TRIBUNNEWS.COM - AKBP Raden Brotoseno telah dipecat dari keanggotaan Polri pada Kamis (14/7/2022) kemarin.
Sebelumnya, Brotoseno diketahui masih menjadi anggota Polri meski pernah menjadi narapidana kasus korupsi hingga menimbulkan polemik.
Kini, dalam sidang peninjauan kembali (PK) terhadap putusan etik dikeluarkan putusan Pemberhentian Tidak Dengan Hormat (PTDH) terhadap Brotoseno.
"Memutuskan untuk memberatkan putusan sidang Komisi Kode Etik Polri Nomor: PUT/72/X/2020 pada 13 Oktober 2020 menjadi sanksi administratif berupa PTDH."
"Saya ulangi menjadi sanksi administratif berupa PTDH atau Pemberhentian Tidak Dengan Hormat sebagai anggota Polri," kata Kabag Penum Divisi Humas Polri Kombes Polri Kombes Nurul Azizah di Mabes Polri, dikutip Tribunnews.com dari kanal YouTube Kompas TV, Jumat (15/7/2022).
Nurul mengatakan, hasil putusan KKEP PK itu akan dikirimkan kepada bidang sumber SDM Polri untuk diterbitkan keputusan PTDH Brotoseno.
"Sekretariat KKEP PK akan kirimkan putusan KKEP PK ke SDM untuk ditindaklanjuti dengan terbitkan KEP PTDH. Jadi saat ini untuk KEP PTDH-nya belum ada," ucapnya.
Menanggapi hal tersebut, Peneliti Indonesia Corruption Watch (ICW), Kurnia Ramadhana, berharap kasus Brotoseno dapat dijadikan pembelajaran bagi anggota Polri.
Terutama, kata Kurnia, untuk Kapolri Jenderal Listyo Sigit Prabowo.

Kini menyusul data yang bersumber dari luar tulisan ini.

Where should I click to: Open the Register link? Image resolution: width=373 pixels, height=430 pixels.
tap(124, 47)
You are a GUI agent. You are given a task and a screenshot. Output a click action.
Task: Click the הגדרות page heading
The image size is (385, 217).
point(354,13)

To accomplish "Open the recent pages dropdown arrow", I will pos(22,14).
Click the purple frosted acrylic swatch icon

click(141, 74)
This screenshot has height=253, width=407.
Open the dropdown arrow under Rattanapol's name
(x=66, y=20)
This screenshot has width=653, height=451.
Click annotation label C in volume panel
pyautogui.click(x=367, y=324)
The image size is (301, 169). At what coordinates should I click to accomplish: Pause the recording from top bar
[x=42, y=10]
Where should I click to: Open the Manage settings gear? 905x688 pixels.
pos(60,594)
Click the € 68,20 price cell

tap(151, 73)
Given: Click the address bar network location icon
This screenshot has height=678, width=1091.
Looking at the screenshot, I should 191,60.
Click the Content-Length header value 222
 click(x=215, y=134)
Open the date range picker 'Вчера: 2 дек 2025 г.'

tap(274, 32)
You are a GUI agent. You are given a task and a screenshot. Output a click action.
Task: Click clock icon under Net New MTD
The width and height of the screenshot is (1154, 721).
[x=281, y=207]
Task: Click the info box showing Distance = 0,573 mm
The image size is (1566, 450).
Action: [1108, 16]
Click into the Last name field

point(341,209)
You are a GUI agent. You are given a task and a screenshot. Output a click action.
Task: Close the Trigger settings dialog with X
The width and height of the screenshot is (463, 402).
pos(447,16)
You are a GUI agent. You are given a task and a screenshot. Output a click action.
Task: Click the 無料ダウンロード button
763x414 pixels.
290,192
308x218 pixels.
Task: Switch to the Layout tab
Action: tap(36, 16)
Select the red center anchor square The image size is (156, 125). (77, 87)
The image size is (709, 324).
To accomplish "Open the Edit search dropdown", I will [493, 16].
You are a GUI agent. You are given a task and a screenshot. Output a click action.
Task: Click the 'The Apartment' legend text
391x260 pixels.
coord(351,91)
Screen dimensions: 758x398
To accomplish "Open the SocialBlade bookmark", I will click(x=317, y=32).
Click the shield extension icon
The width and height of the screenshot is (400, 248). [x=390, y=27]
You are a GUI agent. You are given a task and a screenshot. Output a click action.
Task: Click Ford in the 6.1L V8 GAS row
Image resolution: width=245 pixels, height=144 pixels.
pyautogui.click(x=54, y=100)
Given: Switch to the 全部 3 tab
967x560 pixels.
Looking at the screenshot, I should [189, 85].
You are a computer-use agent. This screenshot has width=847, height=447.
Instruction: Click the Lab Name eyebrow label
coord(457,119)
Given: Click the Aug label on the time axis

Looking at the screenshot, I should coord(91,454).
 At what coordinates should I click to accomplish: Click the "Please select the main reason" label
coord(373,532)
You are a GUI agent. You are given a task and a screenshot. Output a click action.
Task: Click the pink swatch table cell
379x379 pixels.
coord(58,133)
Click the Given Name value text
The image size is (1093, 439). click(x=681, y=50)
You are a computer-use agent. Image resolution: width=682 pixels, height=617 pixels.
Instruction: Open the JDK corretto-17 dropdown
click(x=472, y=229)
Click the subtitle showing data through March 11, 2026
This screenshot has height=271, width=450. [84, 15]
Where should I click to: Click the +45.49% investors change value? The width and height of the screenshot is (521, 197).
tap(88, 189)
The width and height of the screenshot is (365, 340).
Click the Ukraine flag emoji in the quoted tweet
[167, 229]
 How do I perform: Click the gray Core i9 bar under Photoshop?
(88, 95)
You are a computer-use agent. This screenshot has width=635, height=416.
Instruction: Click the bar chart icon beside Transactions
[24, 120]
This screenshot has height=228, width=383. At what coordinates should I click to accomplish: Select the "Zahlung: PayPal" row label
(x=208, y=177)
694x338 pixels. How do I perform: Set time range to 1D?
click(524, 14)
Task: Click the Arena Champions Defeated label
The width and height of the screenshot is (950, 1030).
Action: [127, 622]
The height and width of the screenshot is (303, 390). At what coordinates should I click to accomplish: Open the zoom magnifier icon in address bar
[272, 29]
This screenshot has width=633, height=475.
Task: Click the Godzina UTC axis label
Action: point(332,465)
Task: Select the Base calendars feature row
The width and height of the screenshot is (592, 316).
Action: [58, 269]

“Mestinya Kapolri dapat menjadikan peristiwa itu sebagai momentum untuk lebih giat dan serius memberantas korupsi di internal Polri,” ucapnya.
Lebih lanjut, Kurnia mengatakan, pemecatan AKBP Brotoseno mengingatkan Polri agar lebih responsif terhadap kritik, masukan, dan pertanyaan dari masyarakat.
Kurnia menyebut, pemecatan Brotoseno bukan babak akhir dari pemberatasan korupsi di lembaga Polri.
Di sisi lain, ICW menilai Polri masih lambat dalam menangani kasus Brotoseno.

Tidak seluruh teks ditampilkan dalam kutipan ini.